## Supplied text
###
Better conference moderators equals better nonprofit conversations.

I really enjoyed this week. You see it was Alumni Week at work, an opportunity to invite folks back to campus and be inspired through engaging panels, tours and coffees, lots of coffees. As you know I’m on the record as previously describing my role as just drinking coffee and connecting people (As you can imagine, this resulted in me receiving an understandably fair rebuke from my CEO due to it reeking of privilege).

However, connecting individual people to opportunity is by far one of the highlights of my roles in the field, demonstrating the real convening power of anchor institutions such as universities, community foundations and the like.

This in essence is what Alumni Week was set up to achieve – to convene, connect and through the numerous panels I joined, to be challenged. I reflect on the week that was through the lens of a moderator, of which I was one in a conversation about higher ed philanthropy.

You see, I’m starting to really think the role of moderator is lost. A lost opportunity. A lost opportunity to curate a truly special moment on behalf of those that have made the time to attend, a lost opportunity to forge a deeper connection with the subject matter, a lost opportunity to weave that moment into action.

I have been to a number of events and conferences in the past 6 or so months that in-person events are starting to be reintroduced and I’m starting to see a pattern that you can’t unsee once seen and that’s the outrageous under utilising of the moderator role. How much longer should we tolerate bad moderating? How much longer should we tolerate a risk averse, soft ball form of q&a that is led by a sponsors delegate rather than someone that know’s and experiences the nuances of the subject matter?. In short, how long will we tolerate wasted opportunities to dynamically uplift our work rather than just go through the motions.

And by the motions I mean, 10 mins of intro’s and housekeeping, 30 minutes of ‘conference theatre’ (prepared questions and responses), 10 minutes of audience Q&A, and then a thank you for coming, bereft of any actionable outcomes that ties all of it together. Outcomes, not outputs. Cause and effect. A story arc where you come to a conclusion rather than turning off the mics in the relentless pursuit of remaining ‘on time’.

Moderators should act as the audiences representative, acting both as a knowledge broker, connector and interpreter of the sessions concepts, acting as a bridge for people seeking
answers to questions on one side and those who have the answers on the other.
###
## Data segment
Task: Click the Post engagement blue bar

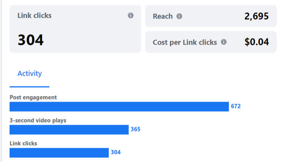Action: 119,106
###
## Exercise objective
Copy everything from "I really enjoyed" down to "and the like." in the piece on conference moderators, substituting "Homecoming Week" for "Alumni Week".

## Completed task
I really enjoyed this week. You see it was Homecoming Week at work, an opportunity to invite folks back to campus and be inspired through engaging panels, tours and coffees, lots of coffees. As you know I’m on the record as previously describing my role as just drinking coffee and connecting people (As you can imagine, this resulted in me receiving an understandably fair rebuke from my CEO due to it reeking of privilege).

However, connecting individual people to opportunity is by far one of the highlights of my roles in the field, demonstrating the real convening power of anchor institutions such as universities, community foundations and the like.